:: ENTRIES PROVIDED ::
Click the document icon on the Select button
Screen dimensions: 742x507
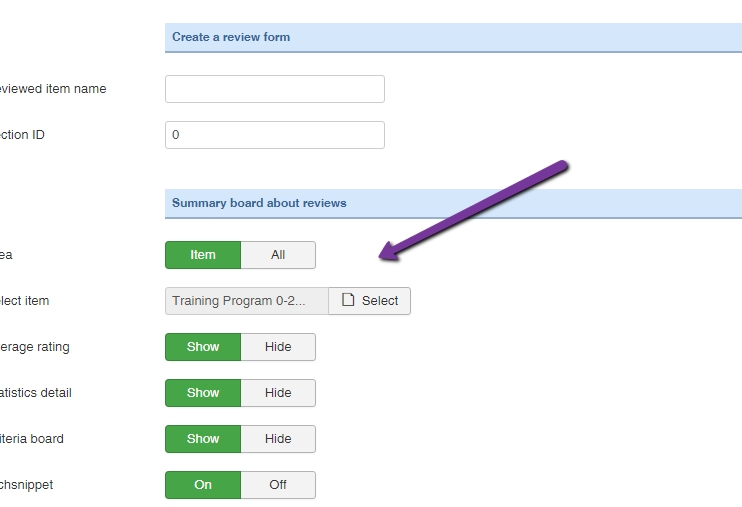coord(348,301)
:::
:: ENTRIES PROVIDED ::
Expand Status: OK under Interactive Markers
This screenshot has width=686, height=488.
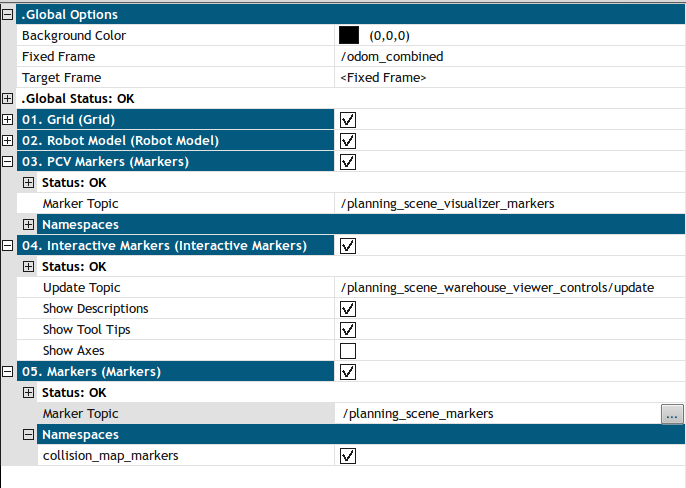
:::
WORK REQUIRED:
Out of the data above, set down the lines from the one with "Expand Status: OK under Interactive Markers" to the one with "This screenshot has width=686, height=488.", both included, exactly as written and with no additions.

ANSWER SECTION:
Expand Status: OK under Interactive Markers
This screenshot has width=686, height=488.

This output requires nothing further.